9:30AM Cymer downgraded at Moors & Cabot (CYMI) 34.24 -0.27: Moors & Cabot downgrades to Sector Perform from Sector Outperform based on valuation, as the stock has almost reached their $36 target; also, the co's mid-qtr update is likely to be cautious, and checks indicate that litho suppliers are not showing any pickup in demand.
9:21AM Nasdaq technical levels : -- Technical -- From current levels, look for initial support in the vicinity of 1619 to 1621, followed closely by additional support at 1614. To the upside, look for initial resistance at 1630 to 1632, followed by additional overhead at 1638.
8:38AM Axcelis Tech reaffirms Q2, appoints new interim CFO (ACLS) 6.60: Company reaffirms Q2 EPS loss of $0.10-0.12, vs Reuters Research consensus of ($0.10), and revs of $120-130 mln vs estimate of $81.8 mln. Co also appoints Stephen G. Bassett as interim CFO following departure of Neil Moses.
8:33AM Photronics downgraded at First Albany (PLAB) 17.40: First Albany downgrades to Neutral from Buy based on valuation, as they think the shares are fairly valued at 20.7x their FY04 est, 3.3x tangible book, and 1.6x FY03 sales; also, firm is concerned about the co's mix going forward and wants to see high-end demand accelerate before becoming more constructive; target is $17.
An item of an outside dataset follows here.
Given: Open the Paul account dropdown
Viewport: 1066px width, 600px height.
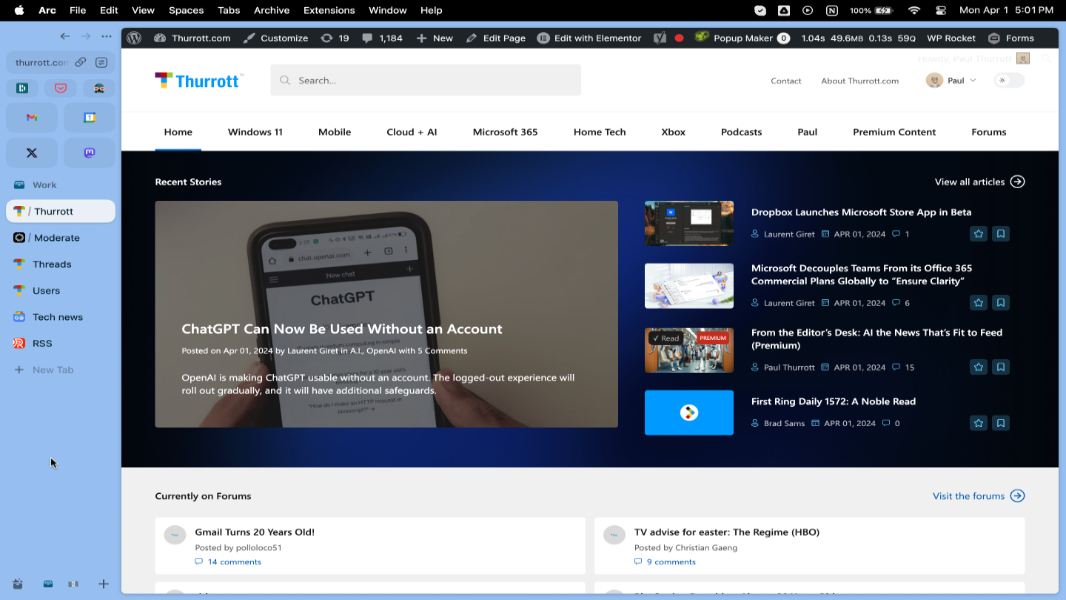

8:29AM Adaptec downgraded at First Albany (ADPT) 8.31: First Albany downgrades to Neutral from Buy based on valuation, as the stock is near their $8.72 price target.
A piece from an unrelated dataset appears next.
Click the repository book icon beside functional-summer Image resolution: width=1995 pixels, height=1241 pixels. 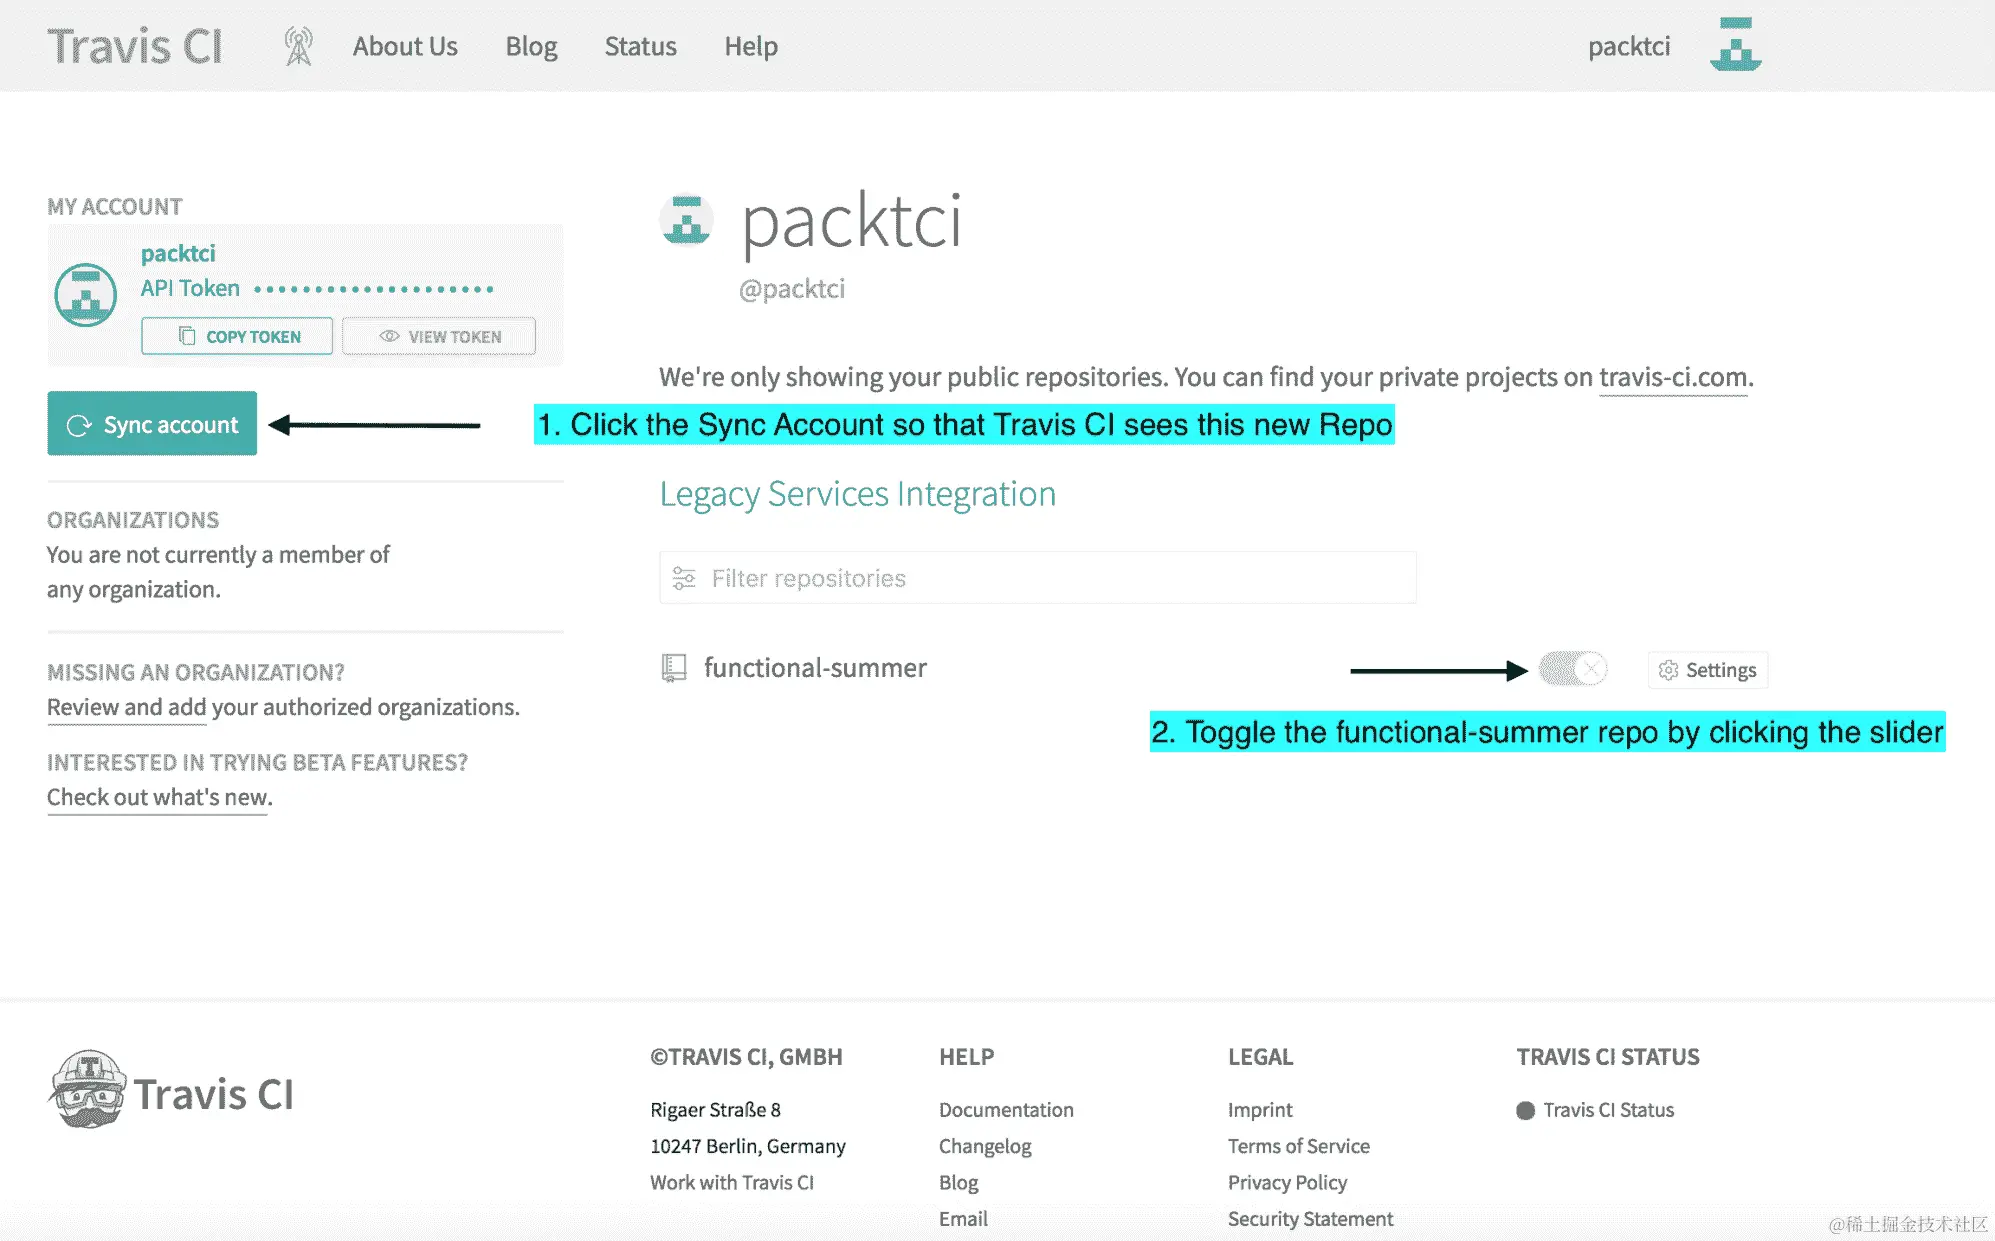674,668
8:13AM Freddie Mac terminates Pres/COO, announces CFO resignation (FRE) 59.87: Co announces the resignation of Pres/CFO Vaughn Clarke and termination of former Pres/COO David Glenn. Mr. Glenn was terminated because of serious questions as to the timeliness and completeness of his cooperation and candor with the Board's Audit Committee counsel, retained in January 2003 to review the facts and circumstances surrounding the principal accounting errors identified during the restatement process. The corporation has informed its regulator OFHEO, the SEC and the NYSE about the matters described in this release. FRE also announced the retirement of its CEO/Chairman.